Believe it or not, our sugar bombs and frosted flakes started out as a health food. During the 1800s, most people’s diets were void of fiber and full of red meat. Gastrointestinal diseases were a real problem. When the Victorian Era rolled around in the late 1800s and early-to-mid 1900s, people became obsessed with their health. A good many doctors and health gurus figured out that fiber was responsible for a healthy gut, so they set out to fix the problem of the fiberless diet.
It all began with a man named Dr. James Caleb Jackson. Dr. Jackson created the world’s first breakfast cereal, called “Granula”. It was kind of like Grape-nuts made for superman. Granula was made of dense bran nuggets. The cereal was dry, bland, and was so hard that the nuggets had to be soaked overnight just to become edible. As you can imagine, it didn’t catch on much farther than Dr. Jackson’s own health spa.
But, luckily for cereal, one of Dr. Jackson’s patrons was a woman named Ellen G. White, the founder of the Seventh Day Adventist religion. While that might not sound like much (at least when it comes to breakfast cereal), Ellen G. White’s new religion soon found a new acolyte in one very famous man: John Kellogg.
Yep. John Kellogg, like the breakfast cereal brand.

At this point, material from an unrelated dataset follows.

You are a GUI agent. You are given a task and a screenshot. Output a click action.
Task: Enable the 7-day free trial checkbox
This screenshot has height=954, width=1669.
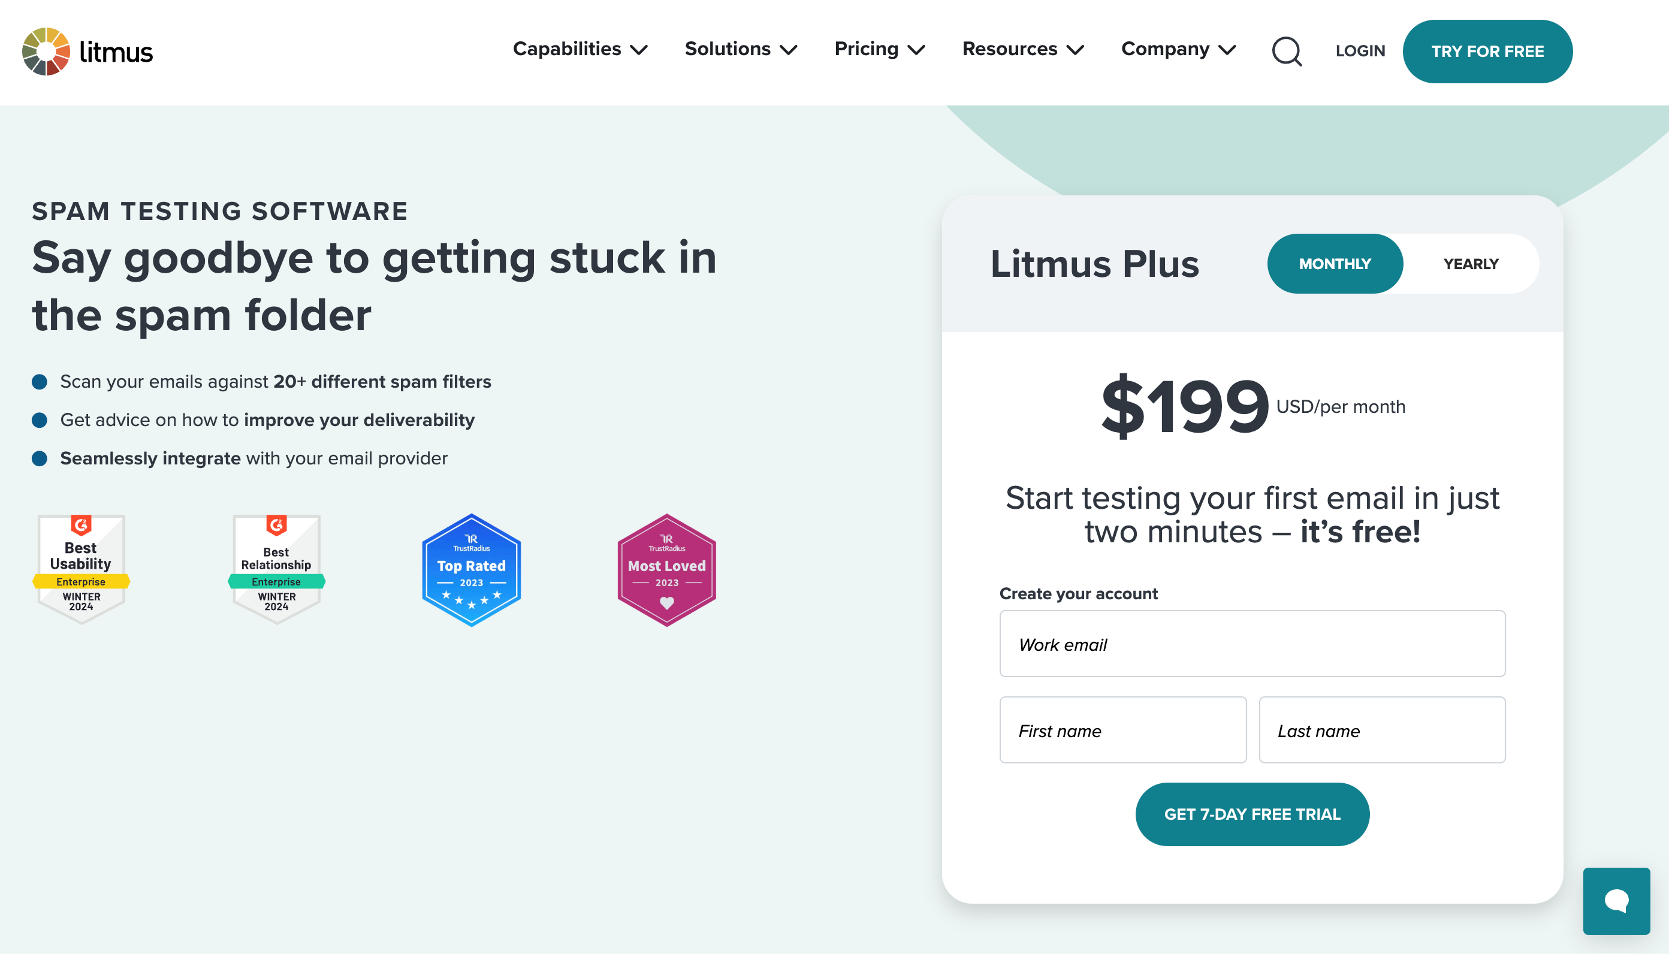[1252, 814]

Dr. John Harvey Kellogg, together with his brother, Will Keith Kellogg, made their living running the Battle Creek Sanitarium in Battle Creek Michigan. While he wasn’t the most reliable of doctors (history has labeled him as a quack), he was considered a very knowledgeable man during his lifetime. Since Kellogg was a Seventh-Day-Adventist, he didn’t eat meat, and he thought that was the best way for everyone to live, so he started creating vegetarian alternatives to all kinds of things. John Kellogg was the man that gave us breakfast cereal.John Harvey and his brother created several variations of granola as a grain-based breakfast option. They also created a cereal called wheatmeal. In 1894, one of their wheatmeal batches was left overnight in the roller. The brothers thought that the whole batch was ruined, but instead, they found that each wheat berry had flattened and dried into individual flakes. They decided to roast the flakes and try serving them to their patients. It was a hit, and thus, the first Wheaties were born.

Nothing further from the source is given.